Средневековый человек и на самом деле вынужден был заботиться о своей душе, ибо, хотя в отдельные моменты он бывал удивительно крепок и стоек, но в целом душевно слаб и неуравновешен. Многие авторы отмечают характерность для средневековых людей массовых психических расстройств, повышенной возбудимости. Отсюда и религиозность этих людей оказывалась неистовой. Представители всех сословий того времени отличались наивной доверчивостью, которая не исключала хитрости. В них вполне уживались грубость, порою черствость, видимая жестокость с трогательной жалостливостью, слезливостью. Впрочем, то, что нам представляется жестокостью, им таковой не представлялось. Они жили в мире чрезвычайно жестком, точнее жестоком незавуалированно, откровенно.
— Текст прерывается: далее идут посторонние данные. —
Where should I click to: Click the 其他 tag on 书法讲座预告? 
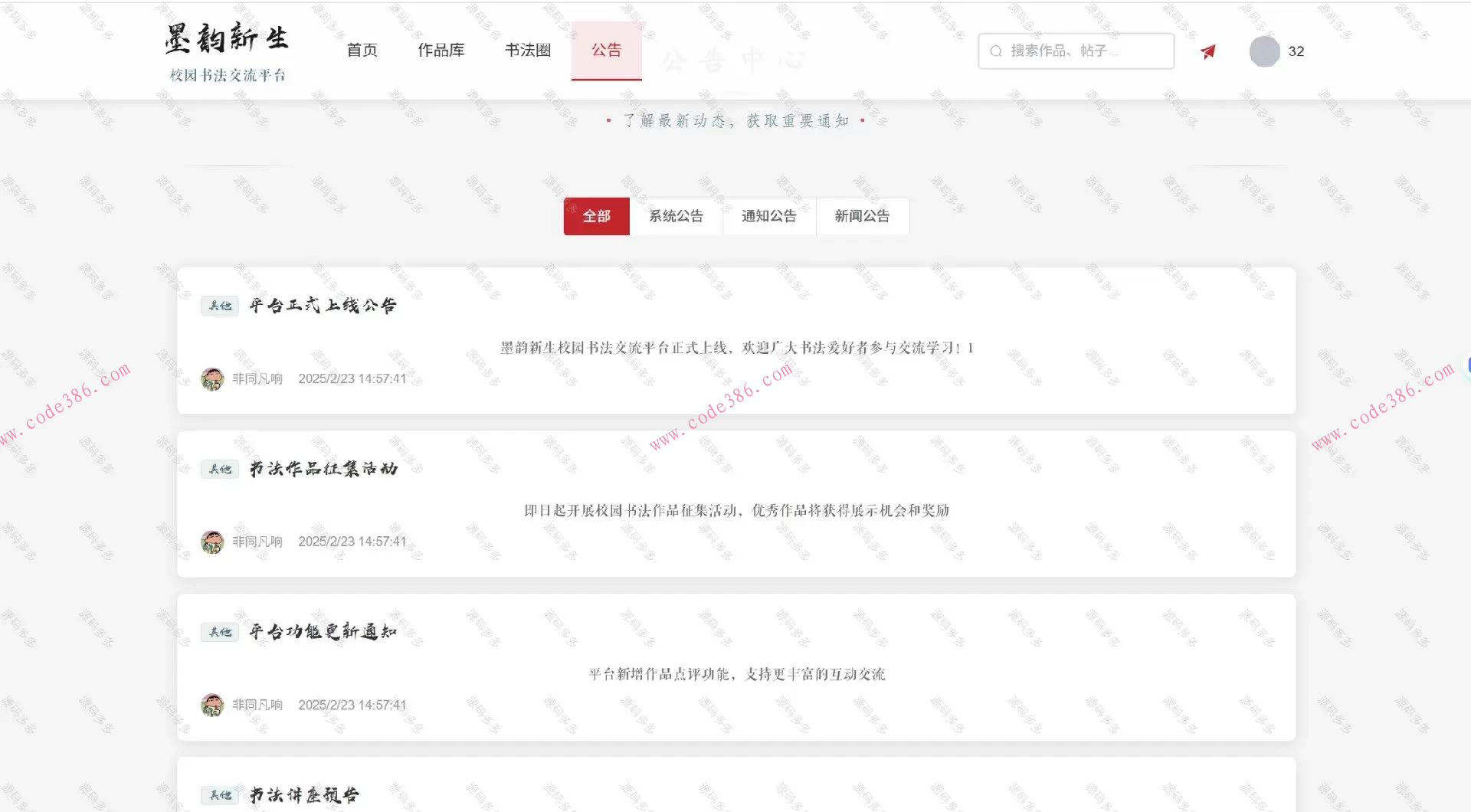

Они с детства привыкали видеть грязь и кровь, человеческие убожества и зверства. Они смотрели на казни, как на развлекающие зрелища. Их во всем привлекала яркость: действий, выражения чувств, внешности. На фоне ужасающей обыденности тяжелой жизни все необычайное становилось любопытным и достойным внимания. И все поэтому было действительно ярче, чем сейчас. Й. Хейзинга, описывая яркость и остроту жизни средневековых людей, отметил, что современному городу неведомы непроглядная темень и мертвая тишина города средневекового. На этом фоне и свет и звук, по контрасту, были ярче и громче. В общей унылости и бесцветности жизни процессии, церемонии, выходы и выезды вельмож, казни – были ярчайшими зрелищами. Казнь и обставлялась и строилась как спектакль. Без всего этого жизнь становилась совершенно пустой. Именно пестрота форм (зрелищных прежде всего), затрагивавших умы и чувства, возбуждала и разжигала страсти, проявлявшиеся в неожиданных взрывах восторга, грубой необузданности, звериной жестокости, а порой и душевной отзывчивости. Причем, все это было переменчиво, неустойчиво.